■ Exercise inputs ■
────────
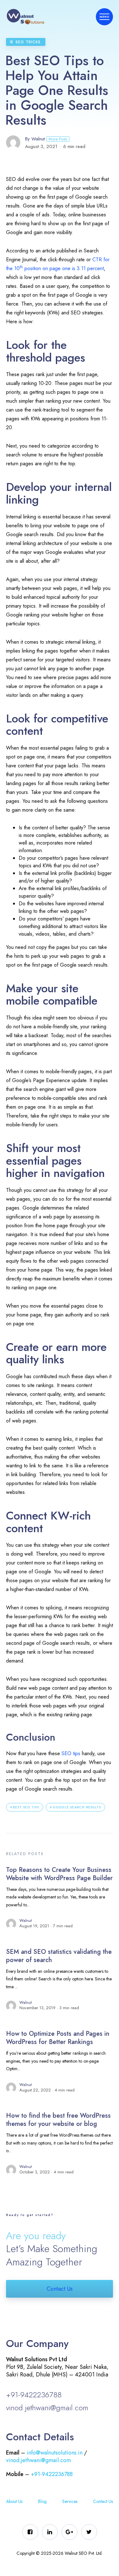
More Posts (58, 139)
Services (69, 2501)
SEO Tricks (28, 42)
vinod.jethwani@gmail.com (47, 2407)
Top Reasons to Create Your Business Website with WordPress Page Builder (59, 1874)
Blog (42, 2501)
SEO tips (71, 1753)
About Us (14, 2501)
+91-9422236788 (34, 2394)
────────
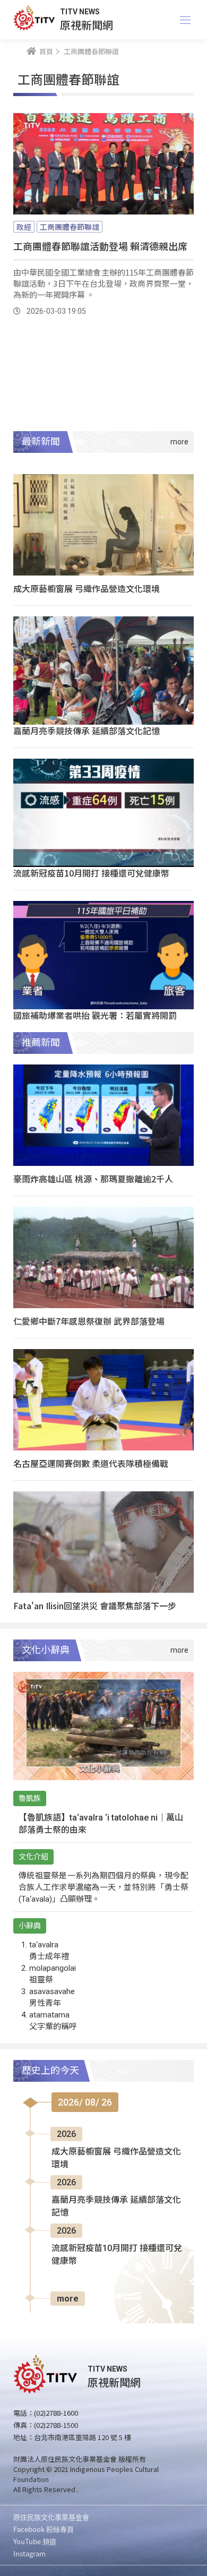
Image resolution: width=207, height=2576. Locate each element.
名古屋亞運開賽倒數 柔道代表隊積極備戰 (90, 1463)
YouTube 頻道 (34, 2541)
────────
■ Try it ■
Copy out, exactly and alone, the lines of the entries above between the ones holding "Image resolution: width=207, height=2576." and "YouTube 頻道 (34, 2541)", inclusive.

■ Output ■
Image resolution: width=207, height=2576. Locate each element.
名古屋亞運開賽倒數 柔道代表隊積極備戰 (90, 1463)
YouTube 頻道 (34, 2541)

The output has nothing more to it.